= Task instructions =
Copy everything from the start of the entries down to the line containing "point(307,237)", keeping both ends and changing nothing.

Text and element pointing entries
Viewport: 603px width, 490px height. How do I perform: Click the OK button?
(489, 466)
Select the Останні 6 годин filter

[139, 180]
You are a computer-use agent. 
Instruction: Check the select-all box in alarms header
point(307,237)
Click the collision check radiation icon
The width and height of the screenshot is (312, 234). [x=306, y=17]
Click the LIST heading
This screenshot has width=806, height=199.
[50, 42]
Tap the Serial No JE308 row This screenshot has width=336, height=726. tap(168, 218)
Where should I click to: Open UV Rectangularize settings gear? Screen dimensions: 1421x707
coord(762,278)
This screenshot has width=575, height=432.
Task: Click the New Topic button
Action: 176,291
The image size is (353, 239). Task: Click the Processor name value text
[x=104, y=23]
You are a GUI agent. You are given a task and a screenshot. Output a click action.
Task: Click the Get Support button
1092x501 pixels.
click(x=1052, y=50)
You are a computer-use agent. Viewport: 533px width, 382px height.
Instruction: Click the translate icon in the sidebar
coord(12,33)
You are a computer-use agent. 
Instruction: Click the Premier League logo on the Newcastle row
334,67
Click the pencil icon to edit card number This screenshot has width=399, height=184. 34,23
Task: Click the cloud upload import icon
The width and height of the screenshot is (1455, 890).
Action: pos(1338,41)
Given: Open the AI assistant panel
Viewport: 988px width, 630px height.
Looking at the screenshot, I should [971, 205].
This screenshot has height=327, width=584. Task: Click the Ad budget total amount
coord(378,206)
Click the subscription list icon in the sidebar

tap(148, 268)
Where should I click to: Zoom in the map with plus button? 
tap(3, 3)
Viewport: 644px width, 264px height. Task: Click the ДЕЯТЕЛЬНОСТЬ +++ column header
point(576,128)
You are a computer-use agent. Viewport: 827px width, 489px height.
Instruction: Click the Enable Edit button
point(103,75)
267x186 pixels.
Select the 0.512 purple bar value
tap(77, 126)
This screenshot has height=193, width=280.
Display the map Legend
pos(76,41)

= Answer for the task =
Viewport: 603px width, 490px height. How do I perform: Click the OK button?
(489, 466)
Select the Останні 6 годин filter

[139, 180]
You are a computer-use agent. 
Instruction: Check the select-all box in alarms header
point(307,237)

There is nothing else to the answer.